Discussion in 'Perl Misc' started by tdmailbox@yahoo.com, May 26, 2005.

  1. Guest

    If I had this tag and wanted to return 123 how would I do it? I have
    tried countless methods but can not get the only the 123 without the
    <TD> tags

    <TD class=tblform3 id=L_listing width=23>123</TD>

    After 3 hours I am giving up and asking the experts.
    , May 26, 2005
    #1
    1. Advertising

  2. wrote:
    > If I had this tag and wanted to return 123 how would I do it? I have
    > tried countless methods but can not get the only the 123 without the
    > <TD> tags
    >
    > <TD class=tblform3 id=L_listing width=23>123</TD>
    >
    > After 3 hours I am giving up and asking the experts.

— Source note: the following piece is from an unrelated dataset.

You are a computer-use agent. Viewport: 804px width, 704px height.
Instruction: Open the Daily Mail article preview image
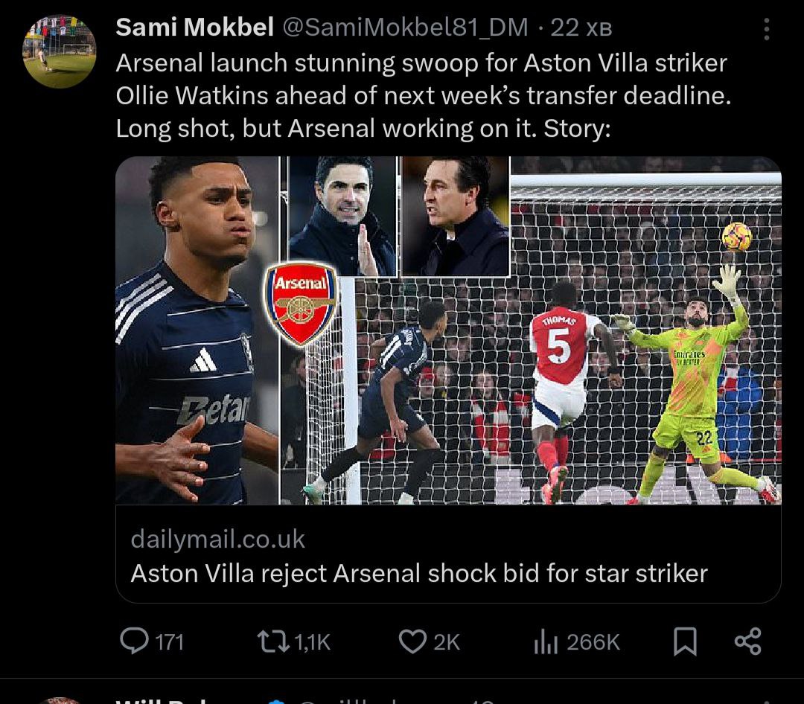point(448,330)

    Did you study the applicable docs during those 3 hours?

    perldoc perlrequick
    perldoc perlretut
    perldoc perlre
    perldoc -f m
    perldoc perlop

    Or did you read this FAQ entry

    perldoc -q "remove HTML"

    which lets you know that you'd better think twice before attempting to
    use regexes for this task?

    If you have studied those documents, please post the code you have and
    somebody may be able to help you fix it.

    --
    Gunnar Hjalmarsson
    Email: http://www.gunnar.cc/cgi-bin/contact.pl
    Gunnar Hjalmarsson, May 26, 2005
    #2
    1. Advertising

  3. writes:
    > If I had this tag and wanted to return 123 how would I do it? I have
    > tried countless methods but can not get the only the 123 without the
    > <TD> tags
    >
    > <TD class=tblform3 id=L_listing width=23>123</TD>
    >
    > After 3 hours I am giving up and asking the experts.


    If you'd asked your computer, you'd have had the answer much faster:

    perldoc -q HTML

    And the first returned result is:

    "How do I remove HTML from a string?"

    Which is exactly what you need. If you get in the habit of searching
    your local documentation first, then you'll get better answers faster,
    as you won't have to wait for an answer here, and also the people who
    can give you the best answers to your questions are tired of answering
    them all the time, which is why they wrote the FAQ in the first place!
    So if you ask FAQs here, then you will by definition only get the
    less-experienced people answering your questions, as a rule.

    But I'm feeling generous, also I'd been meaning to poke at
    HTML::parser for a while anyhow. So I whipped up this little example:

    #!/usr/bin/perl
    use warnings;
    use strict;
    use HTML::parser ();

    sub start_handler
    {
    return if shift ne "td";
    my $self = shift;
    $self->handler(text => sub { print shift }, "dtext");
    $self->handler(end => sub { shift->eof if shift eq "td"; },
    "tagname,self");
    }

    my $p = HTML::parser->new(api_version => 3);
    $p->handler( start => \&start_handler, "tagname, self" );
    $p->parse( <<EODATA );
    <TD class=tblform3 id=L_listing width=23>123</TD>
    EODATA
    print "\n";
    __END__

    For future reference, if you have a problem, you're going to get the
    best results here if you can create an example of it that looks
    something like that-- short (I went to 21 lines, and that's about as
    big as I try to let them get), complete, and clearly state what is
    happening, and how that differs from what you wanted to happen.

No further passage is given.